Check It Out: Understanding Immune-Related Adverse Events from Immune Checkpoint Inhibitors

Dr. Cappelli

The Rheumatology Perspective
Laura Cappelli, MD, MHS, MS, assistant professor of medicine, Division of Rheumatology, Johns Hopkins University School of Medicine, Baltimore, spent the remainder of the lecture discussing irAEs, providing clinical pearls for clinicians. Dr. Cappelli noted the spectrum of severity for irAEs runs from mild (i.e., dermatitis, thyroid dysfunction) to severe (i.e., myocarditis, myasthenia gravis, encephalitis).

She explained that irAEs may develop at different times in relation to starting the ICI medication; indeed, these events may occur soon after starting a medication or may not appear until months or years after initiating treatment, and irAEs have even occurred after the ICI treatment had been discontinued.⁸ In addition, most—but not all—autoimmune rheumatic diseases have been seen as a result of an irAE, such as inflammatory arthritis, sicca syndrome, myositis and vasculitis, although interestingly, systemic lupus erythematosus appears to be quite rare as an irAE. In one prospective observational study of 60 patients with inflammatory arthritis associated with use of ICIs, persistent arthritis was found to be associated with duration of ICI use, combination ICI therapy, and in patients with multiple other irAEs.⁹ 

Several organizations, including the American Society of Clinical Oncology (ASCO), the National Comprehensive Cancer Network (NCCN), the Society for Immunotherapy of Cancer (SITC) and the European Society for Medical Oncology (ESMO), have published guidelines on treatment principles with respect to irAEs.

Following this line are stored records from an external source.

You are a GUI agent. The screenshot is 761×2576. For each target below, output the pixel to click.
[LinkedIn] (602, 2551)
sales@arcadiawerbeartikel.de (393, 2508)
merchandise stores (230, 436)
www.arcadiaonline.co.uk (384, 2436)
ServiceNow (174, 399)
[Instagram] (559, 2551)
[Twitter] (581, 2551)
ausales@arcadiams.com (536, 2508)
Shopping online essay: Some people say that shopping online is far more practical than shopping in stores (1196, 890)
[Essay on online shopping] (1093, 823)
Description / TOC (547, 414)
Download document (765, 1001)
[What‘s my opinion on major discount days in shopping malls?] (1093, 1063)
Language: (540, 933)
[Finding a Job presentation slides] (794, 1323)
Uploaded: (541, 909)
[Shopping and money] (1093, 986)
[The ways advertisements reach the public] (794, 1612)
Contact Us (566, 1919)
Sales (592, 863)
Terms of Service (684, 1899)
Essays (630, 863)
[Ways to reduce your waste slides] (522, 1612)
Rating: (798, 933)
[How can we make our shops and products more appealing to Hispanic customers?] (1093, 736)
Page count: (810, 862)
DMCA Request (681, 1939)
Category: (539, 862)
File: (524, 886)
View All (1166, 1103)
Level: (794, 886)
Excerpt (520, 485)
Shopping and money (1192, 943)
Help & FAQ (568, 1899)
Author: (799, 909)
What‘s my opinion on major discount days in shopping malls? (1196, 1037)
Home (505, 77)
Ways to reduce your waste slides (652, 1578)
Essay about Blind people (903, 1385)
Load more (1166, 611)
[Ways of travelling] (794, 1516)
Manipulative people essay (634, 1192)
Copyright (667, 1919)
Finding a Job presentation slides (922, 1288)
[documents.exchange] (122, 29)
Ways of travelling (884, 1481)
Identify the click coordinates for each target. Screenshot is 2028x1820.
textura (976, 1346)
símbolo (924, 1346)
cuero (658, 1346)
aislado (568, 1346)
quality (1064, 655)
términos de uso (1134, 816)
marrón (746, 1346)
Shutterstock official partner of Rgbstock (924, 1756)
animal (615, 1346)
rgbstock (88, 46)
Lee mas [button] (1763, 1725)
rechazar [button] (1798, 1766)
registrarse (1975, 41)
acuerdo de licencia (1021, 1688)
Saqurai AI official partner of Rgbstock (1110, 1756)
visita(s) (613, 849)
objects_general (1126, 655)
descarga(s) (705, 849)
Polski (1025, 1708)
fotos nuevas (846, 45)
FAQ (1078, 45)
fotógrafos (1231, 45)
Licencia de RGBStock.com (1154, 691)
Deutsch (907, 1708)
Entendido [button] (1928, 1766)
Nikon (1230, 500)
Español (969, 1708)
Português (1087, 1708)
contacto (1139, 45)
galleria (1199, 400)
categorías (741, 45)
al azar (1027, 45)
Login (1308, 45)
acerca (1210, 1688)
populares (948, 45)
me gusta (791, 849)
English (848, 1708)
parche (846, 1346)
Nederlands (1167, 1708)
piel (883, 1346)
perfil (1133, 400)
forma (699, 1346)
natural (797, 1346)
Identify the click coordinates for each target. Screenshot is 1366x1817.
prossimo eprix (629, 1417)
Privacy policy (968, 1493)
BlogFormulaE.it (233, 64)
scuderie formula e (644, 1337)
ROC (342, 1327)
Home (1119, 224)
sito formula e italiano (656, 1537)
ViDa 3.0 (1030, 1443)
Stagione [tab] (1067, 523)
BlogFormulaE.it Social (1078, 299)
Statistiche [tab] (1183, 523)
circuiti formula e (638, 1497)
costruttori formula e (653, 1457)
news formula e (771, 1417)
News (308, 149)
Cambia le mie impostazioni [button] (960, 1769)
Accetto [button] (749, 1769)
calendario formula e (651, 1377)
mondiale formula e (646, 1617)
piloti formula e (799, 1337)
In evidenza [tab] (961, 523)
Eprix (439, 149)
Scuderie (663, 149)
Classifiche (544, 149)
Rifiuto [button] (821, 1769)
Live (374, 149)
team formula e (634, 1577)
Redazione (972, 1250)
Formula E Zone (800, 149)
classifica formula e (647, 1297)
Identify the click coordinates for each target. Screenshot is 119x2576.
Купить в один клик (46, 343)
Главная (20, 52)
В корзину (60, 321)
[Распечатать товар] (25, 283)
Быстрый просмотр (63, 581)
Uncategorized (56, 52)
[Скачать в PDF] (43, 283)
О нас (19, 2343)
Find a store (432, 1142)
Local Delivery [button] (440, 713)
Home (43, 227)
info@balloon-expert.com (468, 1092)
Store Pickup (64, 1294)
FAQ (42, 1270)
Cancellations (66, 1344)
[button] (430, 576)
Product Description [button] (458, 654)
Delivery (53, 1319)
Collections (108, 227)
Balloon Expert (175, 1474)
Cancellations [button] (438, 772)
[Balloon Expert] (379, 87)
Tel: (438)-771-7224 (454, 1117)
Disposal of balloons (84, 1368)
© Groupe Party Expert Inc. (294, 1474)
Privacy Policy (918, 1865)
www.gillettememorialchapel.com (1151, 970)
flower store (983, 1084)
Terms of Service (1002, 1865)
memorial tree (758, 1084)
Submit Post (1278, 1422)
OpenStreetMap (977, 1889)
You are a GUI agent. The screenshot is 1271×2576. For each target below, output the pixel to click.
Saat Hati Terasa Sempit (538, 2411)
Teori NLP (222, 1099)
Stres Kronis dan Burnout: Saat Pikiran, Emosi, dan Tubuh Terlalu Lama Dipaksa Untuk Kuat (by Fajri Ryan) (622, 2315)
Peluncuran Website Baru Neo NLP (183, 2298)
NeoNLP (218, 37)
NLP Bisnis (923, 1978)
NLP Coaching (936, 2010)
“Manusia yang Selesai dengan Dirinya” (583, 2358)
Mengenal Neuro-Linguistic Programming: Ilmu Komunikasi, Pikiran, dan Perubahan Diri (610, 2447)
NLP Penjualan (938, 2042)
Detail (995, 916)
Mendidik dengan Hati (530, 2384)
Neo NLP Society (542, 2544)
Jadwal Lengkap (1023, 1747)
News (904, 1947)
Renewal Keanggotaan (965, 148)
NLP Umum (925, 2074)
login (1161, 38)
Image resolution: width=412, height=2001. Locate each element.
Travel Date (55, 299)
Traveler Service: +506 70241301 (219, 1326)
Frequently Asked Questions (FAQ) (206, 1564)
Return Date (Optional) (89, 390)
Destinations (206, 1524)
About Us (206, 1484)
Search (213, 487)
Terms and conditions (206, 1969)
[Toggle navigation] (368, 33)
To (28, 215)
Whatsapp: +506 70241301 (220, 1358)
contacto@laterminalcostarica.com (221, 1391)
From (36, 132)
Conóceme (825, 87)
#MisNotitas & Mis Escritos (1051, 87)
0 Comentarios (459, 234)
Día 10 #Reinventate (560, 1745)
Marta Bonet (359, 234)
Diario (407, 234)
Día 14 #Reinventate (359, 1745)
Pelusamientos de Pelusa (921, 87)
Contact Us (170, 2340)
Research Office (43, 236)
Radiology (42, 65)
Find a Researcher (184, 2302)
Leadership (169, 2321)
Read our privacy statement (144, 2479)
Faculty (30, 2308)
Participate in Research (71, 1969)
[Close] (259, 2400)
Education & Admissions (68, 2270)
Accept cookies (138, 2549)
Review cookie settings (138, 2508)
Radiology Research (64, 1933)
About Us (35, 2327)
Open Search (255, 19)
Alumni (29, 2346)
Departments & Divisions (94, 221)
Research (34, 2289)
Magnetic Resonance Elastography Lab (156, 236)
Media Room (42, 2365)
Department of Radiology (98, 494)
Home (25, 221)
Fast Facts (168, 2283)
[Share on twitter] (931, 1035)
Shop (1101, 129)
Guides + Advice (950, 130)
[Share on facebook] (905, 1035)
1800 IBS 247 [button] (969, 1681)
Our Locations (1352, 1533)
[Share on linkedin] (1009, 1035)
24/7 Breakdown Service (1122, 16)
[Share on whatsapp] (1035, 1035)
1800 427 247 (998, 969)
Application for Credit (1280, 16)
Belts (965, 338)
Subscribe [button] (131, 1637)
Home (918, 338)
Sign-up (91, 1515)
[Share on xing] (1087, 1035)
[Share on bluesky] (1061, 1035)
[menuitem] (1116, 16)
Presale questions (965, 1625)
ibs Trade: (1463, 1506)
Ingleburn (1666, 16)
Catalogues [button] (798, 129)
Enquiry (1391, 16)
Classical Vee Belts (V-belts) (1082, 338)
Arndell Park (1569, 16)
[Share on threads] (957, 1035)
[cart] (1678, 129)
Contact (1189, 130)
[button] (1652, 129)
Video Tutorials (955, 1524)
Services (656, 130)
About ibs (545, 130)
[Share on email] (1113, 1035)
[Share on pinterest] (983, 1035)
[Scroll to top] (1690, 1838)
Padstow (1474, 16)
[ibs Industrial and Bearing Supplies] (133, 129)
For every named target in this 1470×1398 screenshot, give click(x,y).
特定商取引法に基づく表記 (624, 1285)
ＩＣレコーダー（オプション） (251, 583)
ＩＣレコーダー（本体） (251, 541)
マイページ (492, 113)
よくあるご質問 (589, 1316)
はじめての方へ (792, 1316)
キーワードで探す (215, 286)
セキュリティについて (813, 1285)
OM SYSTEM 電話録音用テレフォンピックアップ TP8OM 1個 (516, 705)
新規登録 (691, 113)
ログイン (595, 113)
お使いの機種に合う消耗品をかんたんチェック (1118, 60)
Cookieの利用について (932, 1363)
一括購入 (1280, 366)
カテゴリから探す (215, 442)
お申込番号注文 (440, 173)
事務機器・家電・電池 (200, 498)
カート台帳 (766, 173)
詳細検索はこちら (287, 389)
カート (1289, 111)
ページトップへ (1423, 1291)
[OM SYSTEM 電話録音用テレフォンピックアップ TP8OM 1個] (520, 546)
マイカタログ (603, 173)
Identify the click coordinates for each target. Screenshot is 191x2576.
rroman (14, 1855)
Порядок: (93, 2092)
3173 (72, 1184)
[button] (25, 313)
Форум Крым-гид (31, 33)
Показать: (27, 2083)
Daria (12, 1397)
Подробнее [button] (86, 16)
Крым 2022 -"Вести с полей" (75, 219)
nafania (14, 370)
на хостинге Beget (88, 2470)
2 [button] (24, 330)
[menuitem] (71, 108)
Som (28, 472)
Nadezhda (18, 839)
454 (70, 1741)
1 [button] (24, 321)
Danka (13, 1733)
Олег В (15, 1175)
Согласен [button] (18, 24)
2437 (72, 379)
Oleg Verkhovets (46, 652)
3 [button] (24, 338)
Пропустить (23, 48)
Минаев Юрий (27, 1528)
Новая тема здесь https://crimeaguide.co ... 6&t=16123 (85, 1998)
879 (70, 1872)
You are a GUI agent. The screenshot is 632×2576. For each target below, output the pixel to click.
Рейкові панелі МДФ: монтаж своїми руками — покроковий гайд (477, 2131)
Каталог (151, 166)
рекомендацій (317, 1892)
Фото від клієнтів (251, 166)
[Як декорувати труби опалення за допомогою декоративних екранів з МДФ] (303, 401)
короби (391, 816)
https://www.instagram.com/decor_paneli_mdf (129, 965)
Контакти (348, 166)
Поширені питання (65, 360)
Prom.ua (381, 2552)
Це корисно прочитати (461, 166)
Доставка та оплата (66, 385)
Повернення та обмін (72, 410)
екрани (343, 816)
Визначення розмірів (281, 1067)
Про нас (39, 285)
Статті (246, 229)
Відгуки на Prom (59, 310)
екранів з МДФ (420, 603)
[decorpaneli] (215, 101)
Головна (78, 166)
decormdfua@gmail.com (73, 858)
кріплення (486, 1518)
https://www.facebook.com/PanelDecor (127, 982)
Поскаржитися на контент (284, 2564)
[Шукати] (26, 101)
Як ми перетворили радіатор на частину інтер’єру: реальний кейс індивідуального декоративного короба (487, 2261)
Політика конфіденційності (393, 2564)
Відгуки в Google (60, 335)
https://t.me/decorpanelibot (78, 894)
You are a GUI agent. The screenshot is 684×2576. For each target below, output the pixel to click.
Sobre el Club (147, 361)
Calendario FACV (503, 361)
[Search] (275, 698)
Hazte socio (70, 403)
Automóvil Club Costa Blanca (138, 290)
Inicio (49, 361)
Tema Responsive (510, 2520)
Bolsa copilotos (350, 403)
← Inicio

In general, these guidelines advocate for treatment to be guided by the severity of the irAE. The Common Terminology Criteria for Adverse Events (CTCAE) grades irAEs from 1 through 5, with Grade 1 being mild and Grade 5 representing death.¹⁰ For a Grade 2 or higher irAE, corticosteroids are typically the first line of treatment. For a Grade 3 or higher irAE, the immune checkpoint inhibitor is typically held or discontinued, in addition to providing corticosteroid treatment. In cases of severe, persistent symptoms and complications of the irAE, in spite of corticosteroids and discontinuation of therapy, treatments that have been used include a range of conventional synthetic disease-modifying anti-rheumatic drugs (DMARDs) and biologic DMARDs.

Dr. Cappelli noted that much of the data on how to treat irAEs comes from case reports and small case series and that, in the future, it will be helpful to have more data on the responses to various treatments and the natural history of irAEs to better understand treatment strategies.

An important subject Dr. Cappelli touched on is tumor response related to immunosuppression for irAEs. After all, the indication for an ICI is treatment of a malignancy, and it is important to understand if treating an irAE with immunosuppression will make treatment of the cancer less effective. So far, data are mixed on this subject and mostly limited to short-term exposure to immunosuppression. In one study of nearly 300 patients, treatment with corticosteroids and short-term tumor necrosis factor inhibitor therapy did not affect melanoma therapy with ipilimumab.¹¹ However, in a different study involving nearly 100 patients with melanoma who had ipilimumab-induced hypophysitis, those who received higher doses of glucocorticoids had reduced survival.¹² These disparate findings indicate that much more needs to be understood regarding the balance of treating irAEs with the need to effectively treat the underlying malignancy.